问题
I am building an iOS game. Each game room is constructed from two users. After two users get matched, I'm displaying a "waiting for respond" timer on both devices: they need to click am "I'm Ready" button within 8 second or both of them will get kicked from the room + deleted from Firebase.
The correct state of the users (before each of them clicked on the "I'm Ready Button"):
Parent
Matches
User 1
opponent : User2
state : "NotReady"
User 2
opponent : User1
state : "NotReady"
Critical note - The timer on both devices time difference is +-2 seconds, In other words - once device timer is going to end before the other one
When a user press the "I'm Ready" button i'm updating the state : "userReady"
,and check if the other user is ready too (observing its state
value).
If both users are userReady - game on.
PROBLEM
so we have already cleared that in 100% of the cases i have a small time difference between both devices. BUT, if for instance ,
User1
clicked I'm Ready
button. So now User2
got an ChildUpdate
event, and as far as he knows - User2
is completely ready to play.
User1 timer
is ending first(fact), so when his timer will finish, User2 timer
will remain 1
seconds. NOW, on User1
time just reached zero, so he get kicked out of the room, and send a removeValue
event on each of the Users nodes.
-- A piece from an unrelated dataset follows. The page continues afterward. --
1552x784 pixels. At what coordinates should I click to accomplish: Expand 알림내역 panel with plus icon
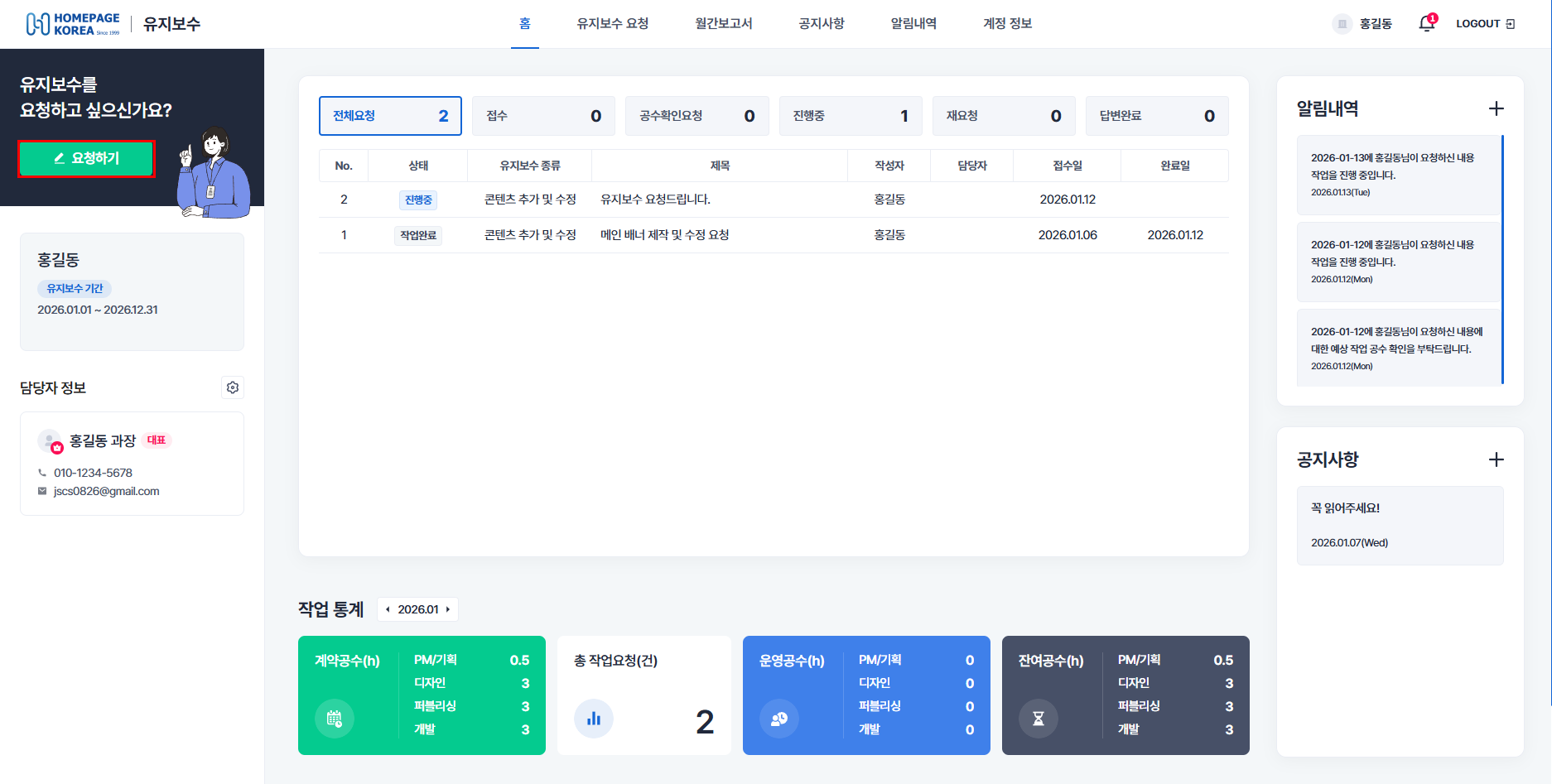pyautogui.click(x=1496, y=108)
While this is happening, at this very small "gap",(between the zero time of User1 timer
ending,User2
clock show's 1 sec(fact) - and he press the ready button. than he thinks that User1
is ready to play, and he as well - than the game starts playing.
Final Results -
Both players got deleted from Firebase
User1 is out of the room
User2 starts the game(and he think he is an opponent)
How can i solve this end-case scenario?, I have already tried calling startGame
function only when the "UpdateChild state" is done, but it still gets in, maybe because the order for updateChild,and removeValue"?
Any suggestions? And BIG thank you Firebase team for reaching how all the time!!!
回答1:
It doesn't make sense that User 1 would accept and then expire anyway. User 2 should be the one expiring if the time limit is reached and he hasn't accepted yet.
To prevent this, you're looking for transactions. When you would "expire" a user, use a transaction to do so, so that there are no data conflicts.
var ref = new Firebase("https://<YOUR-FIREBASE-APP>.firebaseio.com/");
ref.child('Parent/Matches').child(user1).transaction(function(currentValue) {
if( currentValue && currentValue.state === 'NotReady' ) {
return null; // delete the user
}
else {
return undefined; // abort the transaction; status changed while we were attempting to remove it
}
});
Possibly correct in swift:
var ref = Firebase(url: "https://<YOUR-FIREBASE-APP>.firebaseio.com/Parent/Matches/<user id>")
upvotesRef.runTransactionBlock({
(currentData:FMutableData!) in
if currentData && currentData.value["state"] != "NotReady" {
return FTransactionResult.successWithValue(NSNull)
}
return FTransactionResult.abort();
});
Furthermore, you could simplify things and reduce the opportunity for chaos by not deleting/expiring the records until both users have reached their accept time limit, and then doing both at once in a transaction.